Hai riempito in questi mesi le pagine dei quotidiani locali, di continue falsità politiche e attacchi strumentali.
Hai millantato improbabili conoscenze romane che avrebbero dovuto attivarsi, a tuo dire, affinché il tribunale di Rovigo fosse trasferito nell’ex Caserma Silvestri: stiamo ancora aspettando!
Hai alimentato le dimissioni del Sindaco Gaffeo per poi essere “commissariato” dai vertici nazionali del tuo partito che ti hanno, tuo malgrado, portato a sottoscrivere un articolato documento, che tu hai puntualmente disatteso.
Non perdi occasione per elogiare l’operato di una inconsistente destra e sei orgoglioso di essere lo strumento politico di Forza Italia e Lega al tavolo dove vi accordate sulle poltrone negli enti di II grado, incurante del ruolo e delle spettanze legittime del Comune capoluogo.
Ti fai merito di impegnarti per il Polesine senza considerare di avere la responsabilità politica di aver affossato e portato alla chiusura il Consvipo.
Ti accontenti di essere lo strumento della destra populista, per raccogliere le briciole di una spartizione che ricorda i metodi della politica di 30 anni fa, senza una base progettuale, prospettica, basata sulla competenza, con l’unico scopo di gestire il potere per il potere.
Non hai mai perso occasione per denigrare lo straordinario lavoro che ha fin qui svolto l’Amministrazione di Rovigo, per poi chiederci ieri, di incontrarci intorno ad un tavolo per parlare di che cosa: posti nei Cda, assessorati, presidenze.
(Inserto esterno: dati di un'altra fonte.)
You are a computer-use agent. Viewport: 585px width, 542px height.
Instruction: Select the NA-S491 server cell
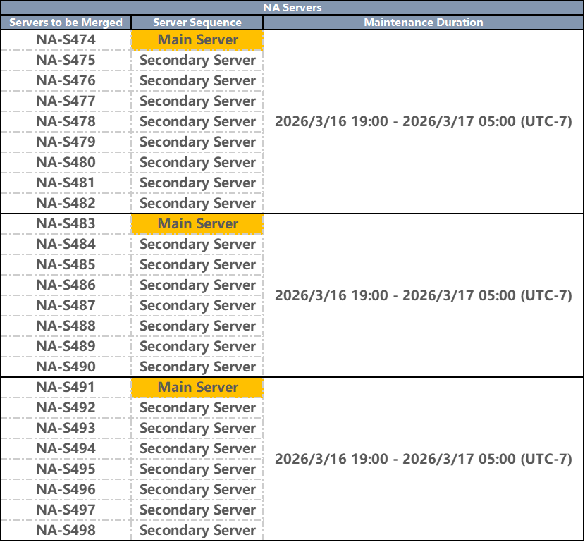point(66,388)
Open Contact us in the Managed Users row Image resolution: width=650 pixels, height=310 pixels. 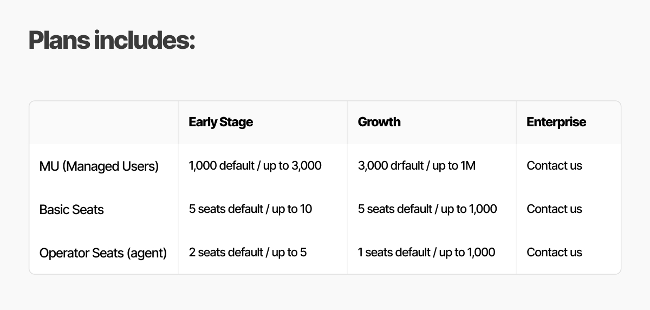pyautogui.click(x=554, y=165)
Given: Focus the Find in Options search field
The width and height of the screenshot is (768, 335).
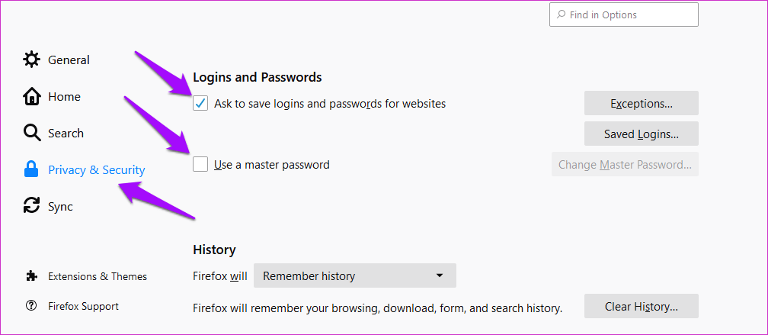Looking at the screenshot, I should (x=624, y=14).
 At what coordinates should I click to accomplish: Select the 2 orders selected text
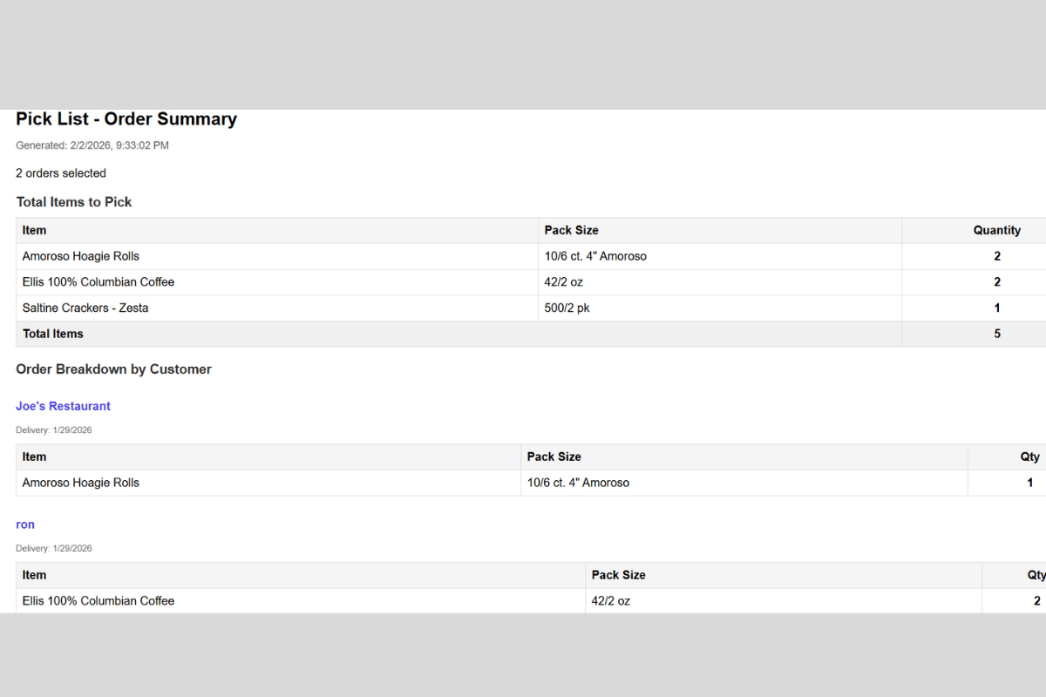60,173
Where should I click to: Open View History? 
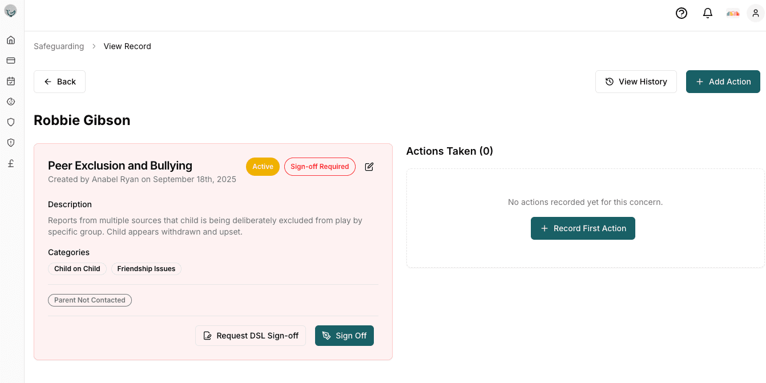tap(635, 82)
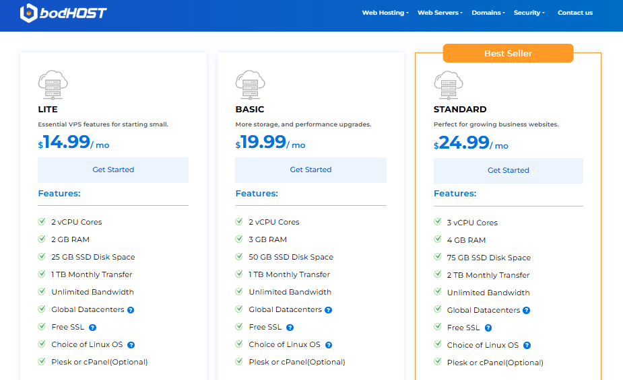Expand the Web Servers dropdown menu
Image resolution: width=623 pixels, height=380 pixels.
[x=440, y=13]
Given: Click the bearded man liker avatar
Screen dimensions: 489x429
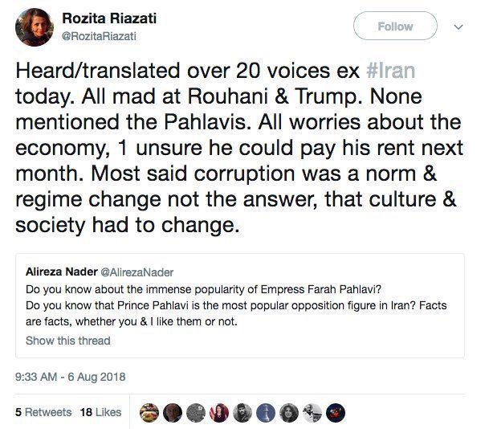Looking at the screenshot, I should pyautogui.click(x=242, y=412).

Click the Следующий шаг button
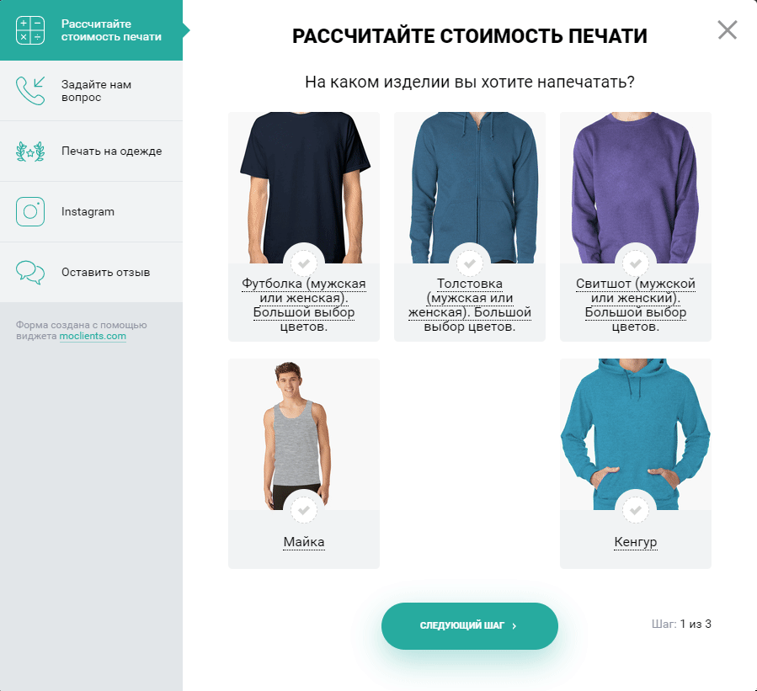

Dove eri egregio Segretario quando la nostra terra e Rovigo erano impegnate a fronteggiare una calamità universale? Quando c’era bisogno di stringersi tutti assieme senza distinzione di appartenenze politiche per combattere un nemico comune?
Vorrei ricordarti che questa Amministrazione, la nostra Amministrazione, ha dovuto far fronte a questa enorme tragedia che ha colpito moltissimi, te compreso, senza però dimenticare di impegnarsi per lo sviluppo e la rinascita della nostra città.
Per difendere i “tuoi” 6 consiglieri, hai tirato in ballo, senza alcun riguardo, la neo Vice Presidente di Asm spa Claudia Biasissi e la Presidente di Asm Set Manuela Nissotti. Debbo ricordarti, se ce ne fosse bisogno, che queste signore non hanno bisogno della mia solidarietà e condivisione per le azioni politiche che intendono intraprendere; difendo però la loro dignità politica, il loro diritto a esprimersi, senza nascondersi dietro a un ruolo pubblico. I loro intendimenti sono stati legittimi e sempre rispettosi della dignità delle persone.
Pertanto, Esimio Segretario, quando avrai occasione di riesaminare il tuo operato sin qui svolto nell’adempimento del tuo ruolo, quando avrai coscienza del danno arrecato alla nostra coalizione di governo della città, quando sarai al nostro fianco per combattere le destre populiste senza se e senza ma, quando onorerai i patti sottoscritti, quando invece che di posti, comincerai a portare all’attenzione di questa maggioranza, progetti credibili e fattibili che vadano nell’unica direzione di un concreto concetto di crescita della nostra comunità, allora, e solo allora, ci siederemo attorno a un tavolo e ci confronteremo civilmente.
Fino ad allora, trovo complicato trovare le condizioni di un fruttuoso confronto.
Infine, ti assicuro, che questa sarà l’ultima volta che scomoderò la stampa per dialogare e confrontarmi con te: hai deciso che la tua strategia politica si deve svolgere basandosi su speculazioni giornalistiche e io non ci sto a questo giochetto.